Rezin questions DCFS, DHR about caseloads at Senate panel hearing
Sen. Sue Rezin (R-Morris) wanted more information on caseloads at the Illinois Department of Children and Family Services (DCFS) and Illinois Department of Human Rights at the April 17 Senate Appropriations I Committee hearing.
Rezin respectively discussed investigation caseloads with DCFS Director Beverly Walker and DHR Director Janice Glenn, first asking Walker how the caseload peak for foster care dropped significantly in the last several years.
“Has the department achieved timelier permanent placements for children in foster care?” Rezin asked.
The director questioned where Rezin was getting her figures “My opinion is we are actually seeing an increase in our caseload,” Walker said, adding case upsurge is being driven by the opioid crisis specifically in the northern and central areas of the state.
Rezin said she realized she was looking at substantive care figures rather than foster care placement, but the lack of communication conveyed the seriousness of the crisis on the foster care system.

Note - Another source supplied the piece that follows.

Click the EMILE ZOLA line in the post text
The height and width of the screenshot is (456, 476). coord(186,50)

“When I came we had about 16,000 and a hundred or so kids in care, and last week I looked and saw we have about 16,000 and seven to eight hundred,” Walker said.
Rezin then directed her questions to DHR, asking how many cases the the department investigates a year.

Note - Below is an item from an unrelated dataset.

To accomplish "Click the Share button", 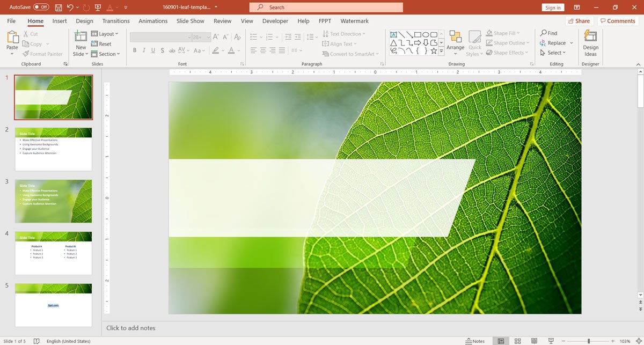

She was told approximately 3,000 annually by 40 to 60 officers, but Rezin wanted more details.
“Is the investigator the same person answering the phone when the calls come in or is that someone different?” Rezin asked.

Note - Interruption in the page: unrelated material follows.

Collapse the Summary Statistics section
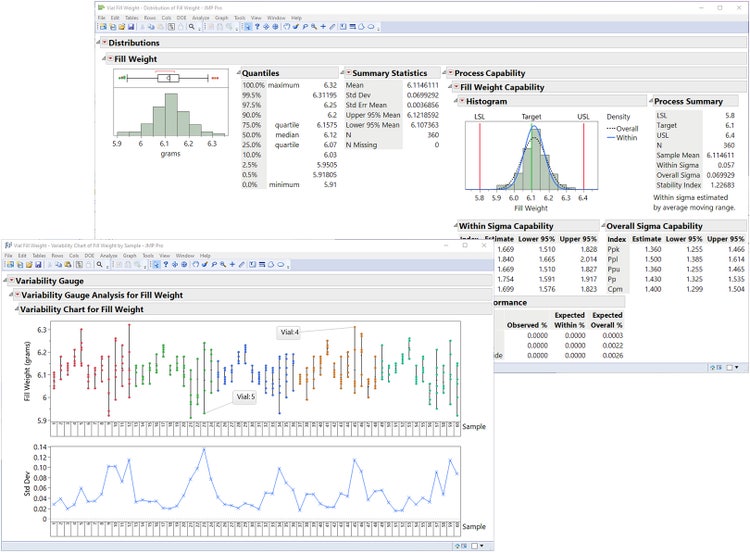This screenshot has width=750, height=553. [345, 73]
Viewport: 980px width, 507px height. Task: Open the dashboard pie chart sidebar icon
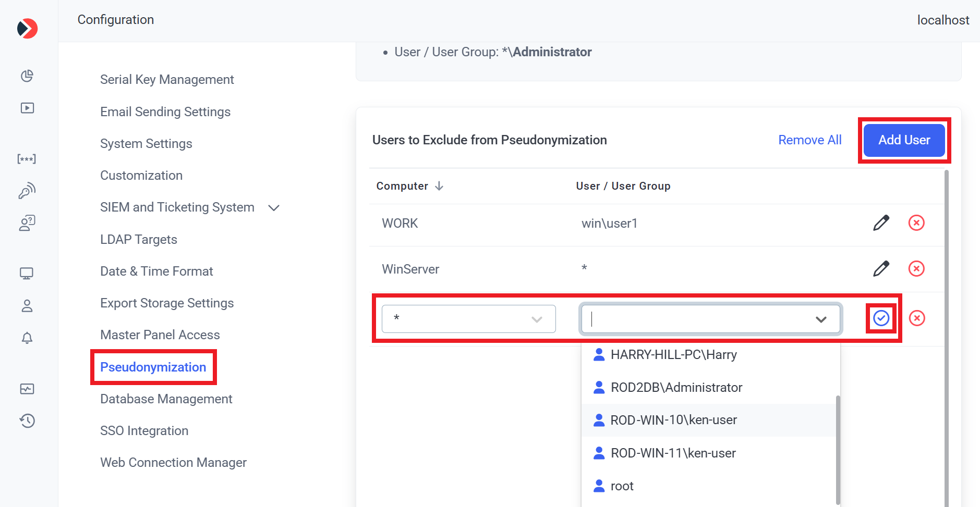[27, 76]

Alex Bautista, DHR deputy director, told Rezin a separate employee answers intake calls, prompting Rezin to query the average number of hours an investigator spends on a case from open to close.
Based on statute, Bautista said DHR has 365 days to complete a case but would have to get back to the senator on the approximate time it actually takes for each case to be completed.
“So, you are saying you have approximately 3,000 open cases during the course of a year,” Rezin asked.
Agreeing, Bautista said the department does attempt to close them quicker.